SALISBURY — With smart phones, streaming apps and social media all vying for the attention of today's audience, the program development director of Salisbury Community TV & Media Center says he knows his public access channel needs to be more competitive.
With the help of a lovable dog and a portable camera, SCTV hopes to grab the attention of a whole new audience.
"Look, you've got to think out of the box," said Mark Hatem. "So we put a GoPro camera on a dog."
Hatem has been on SCTV's board of directors for several years and was recently named the cable access channel's program development and underwriting director.
The public access channel is funded by 5% of Comcast’s Salisbury cable profits. But, with more TV programming coming in the form of internet streaming, the traditional cable TV portion of what people watch is steadily declining, according to Hatem.
“Five years from now, 10 years from now, we will be losing our cable subscribers," he said. "We need to start putting better quality shows out there, as well as our community shows. Anyone can come in and put a show on SCTV if they want. That is the whole idea of public access. But that doesn't prevent us from also going out there and putting out quality shows that we would like to see that also have merit to the community."
Hatem said he brings more than 30 years of experience in the TV, radio and print business with him and knows local public access stations as well as other media outlets need to start coming up with more original programming if the are going to move forward.
"When we get our remotes in our hands, we switch through until we find something we like. Do we know what channel it is? No. But we are watching that particular show," Hatem said. "I want that to be the same with us. I want people to find us and stay with us because it was a really good thing they were watching."
Enter a one-and-a-half-year-old black Labrador-Pyrenees mix named Poppy, who made her first appearance as a four-legged cameraman during the Salisbury Beach Partnership's annual pet parade on July 3.
"We want the dog to be a big part of the fabric of the community," Hatem said. "Poppy is offering a four-legged perspective. Her camera shows you everything the dog is seeing. People love this animal too."
Dan Kinsella is Poppy's human companion and said they are up for anything.
"I guess we're going wherever this takes us," Kinsella said. "Let's see where it goes."
Kinsella rescued Poppy from a shelter last summer and the two are working through an advanced training and command class together.
"She is really mellow," Kinsella said. "Kids can pet her and she is really kid-friendly. She just loves humans and loves to be petted."

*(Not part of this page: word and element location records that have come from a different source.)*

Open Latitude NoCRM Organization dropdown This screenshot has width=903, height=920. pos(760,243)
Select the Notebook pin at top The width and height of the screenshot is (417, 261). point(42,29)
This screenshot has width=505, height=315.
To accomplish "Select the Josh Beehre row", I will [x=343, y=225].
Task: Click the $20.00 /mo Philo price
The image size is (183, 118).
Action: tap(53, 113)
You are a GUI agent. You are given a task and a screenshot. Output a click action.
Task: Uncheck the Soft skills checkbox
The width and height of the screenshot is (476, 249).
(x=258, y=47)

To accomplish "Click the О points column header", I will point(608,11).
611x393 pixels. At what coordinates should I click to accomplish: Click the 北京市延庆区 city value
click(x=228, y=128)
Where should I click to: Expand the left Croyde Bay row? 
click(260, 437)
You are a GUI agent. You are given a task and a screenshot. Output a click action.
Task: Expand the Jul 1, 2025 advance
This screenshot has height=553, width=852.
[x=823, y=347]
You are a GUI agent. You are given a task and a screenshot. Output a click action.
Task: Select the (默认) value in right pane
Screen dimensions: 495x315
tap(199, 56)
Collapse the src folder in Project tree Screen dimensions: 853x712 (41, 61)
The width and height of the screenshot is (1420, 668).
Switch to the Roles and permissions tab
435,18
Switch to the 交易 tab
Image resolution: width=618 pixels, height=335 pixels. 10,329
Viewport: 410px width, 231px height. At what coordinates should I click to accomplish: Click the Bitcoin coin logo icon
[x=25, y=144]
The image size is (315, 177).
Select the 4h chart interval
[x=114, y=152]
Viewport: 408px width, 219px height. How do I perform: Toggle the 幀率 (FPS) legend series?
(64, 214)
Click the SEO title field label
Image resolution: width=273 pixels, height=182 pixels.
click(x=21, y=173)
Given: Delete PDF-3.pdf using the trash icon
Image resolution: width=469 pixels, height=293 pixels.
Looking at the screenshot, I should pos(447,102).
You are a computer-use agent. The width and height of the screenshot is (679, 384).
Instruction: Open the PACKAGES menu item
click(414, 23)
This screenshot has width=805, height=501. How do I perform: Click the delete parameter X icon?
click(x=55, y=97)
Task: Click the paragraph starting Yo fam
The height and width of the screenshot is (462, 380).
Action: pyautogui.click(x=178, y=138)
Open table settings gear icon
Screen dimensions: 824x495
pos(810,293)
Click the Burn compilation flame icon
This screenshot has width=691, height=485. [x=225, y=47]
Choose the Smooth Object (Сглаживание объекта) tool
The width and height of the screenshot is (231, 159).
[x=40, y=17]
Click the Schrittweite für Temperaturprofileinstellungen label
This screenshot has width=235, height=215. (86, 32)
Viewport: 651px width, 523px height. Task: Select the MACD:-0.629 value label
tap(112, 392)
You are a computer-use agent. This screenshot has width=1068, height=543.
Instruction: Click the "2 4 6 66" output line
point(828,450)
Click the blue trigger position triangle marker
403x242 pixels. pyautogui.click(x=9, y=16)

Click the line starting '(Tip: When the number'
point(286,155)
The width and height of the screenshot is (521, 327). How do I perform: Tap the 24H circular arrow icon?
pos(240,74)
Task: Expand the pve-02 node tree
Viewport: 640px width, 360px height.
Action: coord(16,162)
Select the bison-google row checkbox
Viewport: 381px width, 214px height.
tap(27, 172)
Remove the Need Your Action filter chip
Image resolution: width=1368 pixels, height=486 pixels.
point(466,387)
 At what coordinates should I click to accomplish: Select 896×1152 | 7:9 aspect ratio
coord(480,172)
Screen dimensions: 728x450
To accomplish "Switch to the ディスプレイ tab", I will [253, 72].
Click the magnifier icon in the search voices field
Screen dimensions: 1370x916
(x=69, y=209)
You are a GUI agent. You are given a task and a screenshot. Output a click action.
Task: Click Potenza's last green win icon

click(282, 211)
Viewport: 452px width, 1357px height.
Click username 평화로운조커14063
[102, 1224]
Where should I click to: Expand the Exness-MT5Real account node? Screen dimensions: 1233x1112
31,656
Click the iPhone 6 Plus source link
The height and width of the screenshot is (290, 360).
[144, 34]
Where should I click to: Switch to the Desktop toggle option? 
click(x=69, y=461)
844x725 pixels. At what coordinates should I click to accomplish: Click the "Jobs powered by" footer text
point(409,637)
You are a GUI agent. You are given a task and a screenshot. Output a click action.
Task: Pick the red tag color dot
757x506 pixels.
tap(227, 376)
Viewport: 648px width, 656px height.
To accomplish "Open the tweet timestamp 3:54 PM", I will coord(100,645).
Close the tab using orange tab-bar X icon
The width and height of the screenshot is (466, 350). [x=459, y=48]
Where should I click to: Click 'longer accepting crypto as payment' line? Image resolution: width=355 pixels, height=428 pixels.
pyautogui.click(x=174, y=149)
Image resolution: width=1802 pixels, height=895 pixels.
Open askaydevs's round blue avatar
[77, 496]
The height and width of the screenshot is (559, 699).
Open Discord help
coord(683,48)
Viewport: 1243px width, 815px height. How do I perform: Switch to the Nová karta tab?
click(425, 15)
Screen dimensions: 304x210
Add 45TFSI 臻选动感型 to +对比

Hatem said Poppy's pet parade coverage was a big enough hit that SCTV will be taking her to the Fire Department, the Council on Aging and the Boys & Girls Club of the Lower Merrimack Valley in the near future.
"You will find this dog everywhere," Hatem said.
He also promised to bring Poppy to many of the events on Salisbury Beach during the rest of the summer.
"We will be going to the movie nights, we will be going to Joe's Playland, we will be going to the carousel," Hatem said. "We also want to take her around to meet everybody at Town Hall. ... It's just a lot of fun."
Poppy's appearances won't just be showing up on SCTV's channels 12 and 18 either. According to Hatem the dog's segments will also appear on SCTV's website at www.sctvmc.org/home.
"That means anybody outside of a community can see her," he said. "They could see her in Australia."